The moment you think about drought prone parts of India, the first scene that comes to your mind is Aamir Khan with a bunch of villagers dancing to 'Ghanan Ghanan' in Ashutosh Gowariker's marvelous directorial debut 'Lagaan'.
Yet another filmmaker, Girish Malik makes his debut with 'Jal (Water)', a film that is about the people of the Rann of Kutch depending on a water diviner to rescue them from the water scarcity in the region.
The similarity between Lagaan and Jal ends right at the two directors making their debut with films with the backdrop of water scarcity.
The former is a classic while Jal will find its audience in a niche sector of the society as it lacks the buzz a film with a glorious star cast makes.
JAL starts with Bakka (Purab Kohli) trying to dig a well in search of water for his pregnant wife Kesar (Kirti Kulhari). The flashback then tells us how this overconfident water diviner whose main purpose in life is getting water to his village is struggling for a drop of Jal for his unborn child. A parallel track in the film has Russian Ornithologist Kim (Saidah Jules) come down to the Rann to get water and rescue the dying Flamingo chicks in the area.
Malik's basic idea behind making the film was to tap on an issue that most parts of the world are soon going to face. The rich have water while the poor are struggling for just a drop.

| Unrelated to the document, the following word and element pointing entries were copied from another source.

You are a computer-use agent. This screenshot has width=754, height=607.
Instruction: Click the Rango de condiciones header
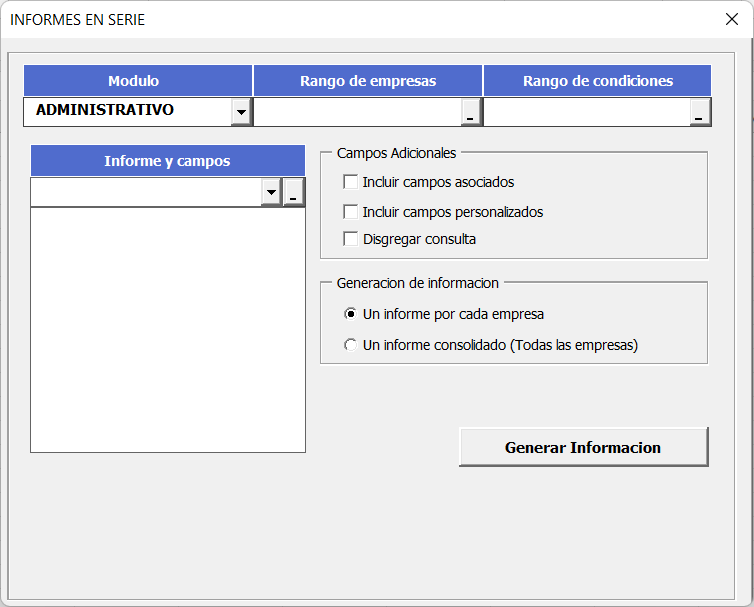[x=597, y=81]
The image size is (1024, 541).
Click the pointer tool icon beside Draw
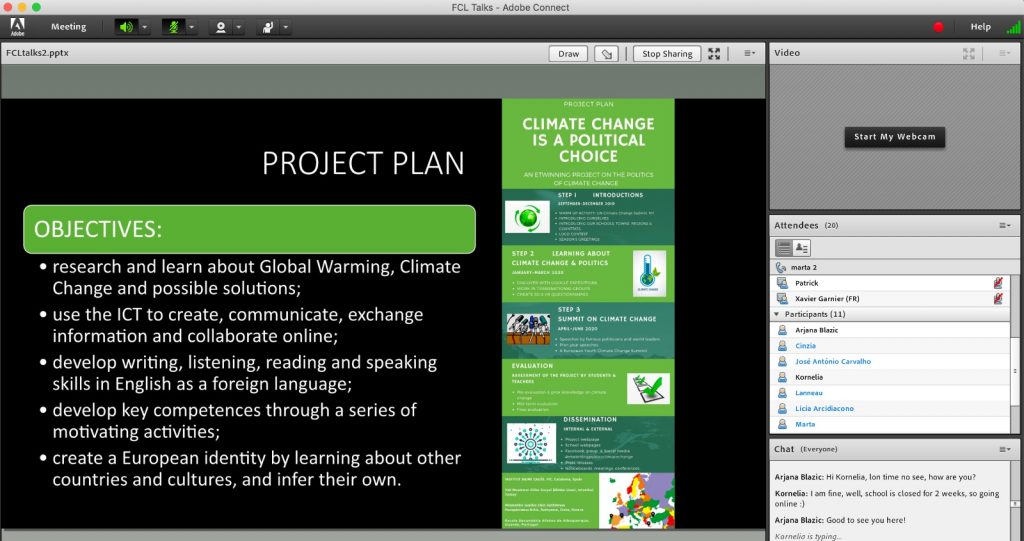605,54
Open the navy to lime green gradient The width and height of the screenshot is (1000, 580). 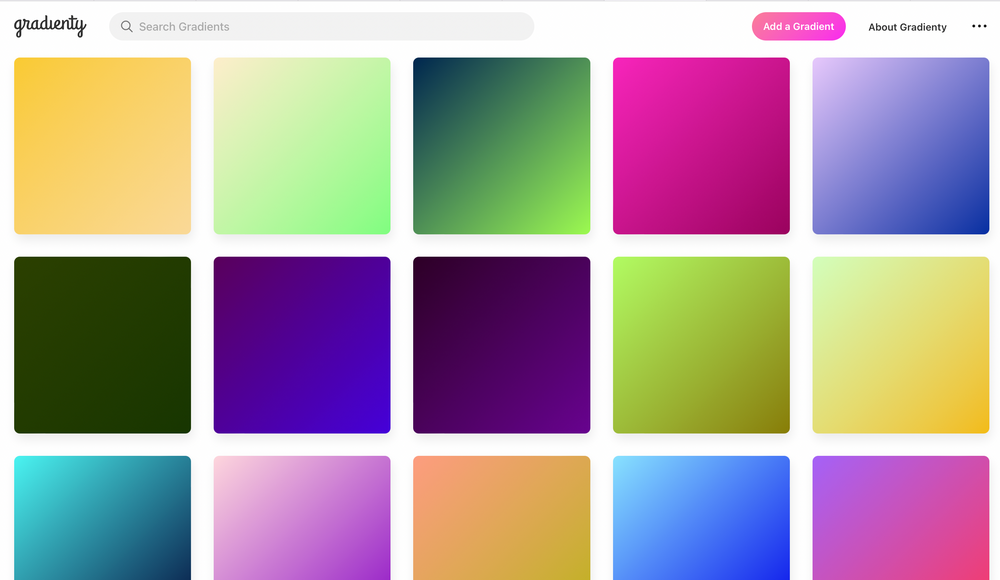click(501, 146)
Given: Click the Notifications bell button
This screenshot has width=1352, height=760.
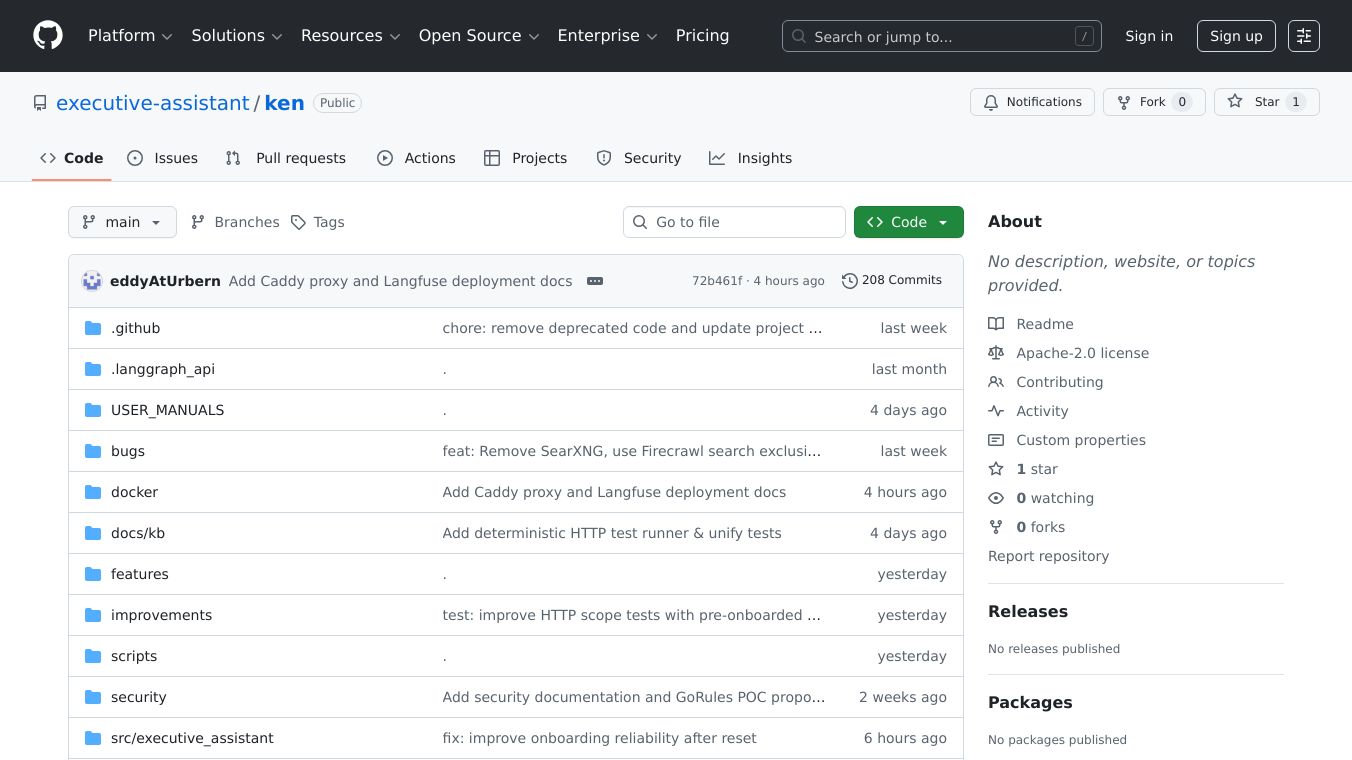Looking at the screenshot, I should (1031, 102).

Jal can be easily defined as a poignant tale of human relationships with an underlying message. Though it is stretched and could have easily done away with a few edits, Jal sure has your attention throughout.
Purab packs quite the punch with his powerful performance. Kirti Kulhari who was also seen in 'Shaitan' and 'Khichdi - The Movie' looks good and leaves a lasting impression. Saidah Jules is herself and has nothing much to portray in the acting department, however, it is Tannishtha who steals the show with her stellar performance.
The supporting cast including Mukul Dev, Ravi Gossain, Yashpal Sharma do their job well.
The film deserves a thumbs up when it comes to cinematography and direction but there comes a point when you start feeling that the film is going no where and needs to end. The climax is half-baked too.
Sonu Nigam and Bickram Ghosh do an outstanding job with the film's music, be it the background score or the album. The title song with Shubha Mudgal's melodious voice sure is the highlight.
Most dialogues in the film are Hindi-Gujarati and this sure will strain the average Indian cine-goer. But the film sure has an arty side to it that makes it a visual treat. A few scenes stay with you even after you have left the cinema hall.
The film captures the right emotions very subtly portraying human relationships and their urge to survive.
JAL is not your cup of tea if you are the one who survives on Masala Entertainers. For those who like experimental cinema, go watch it.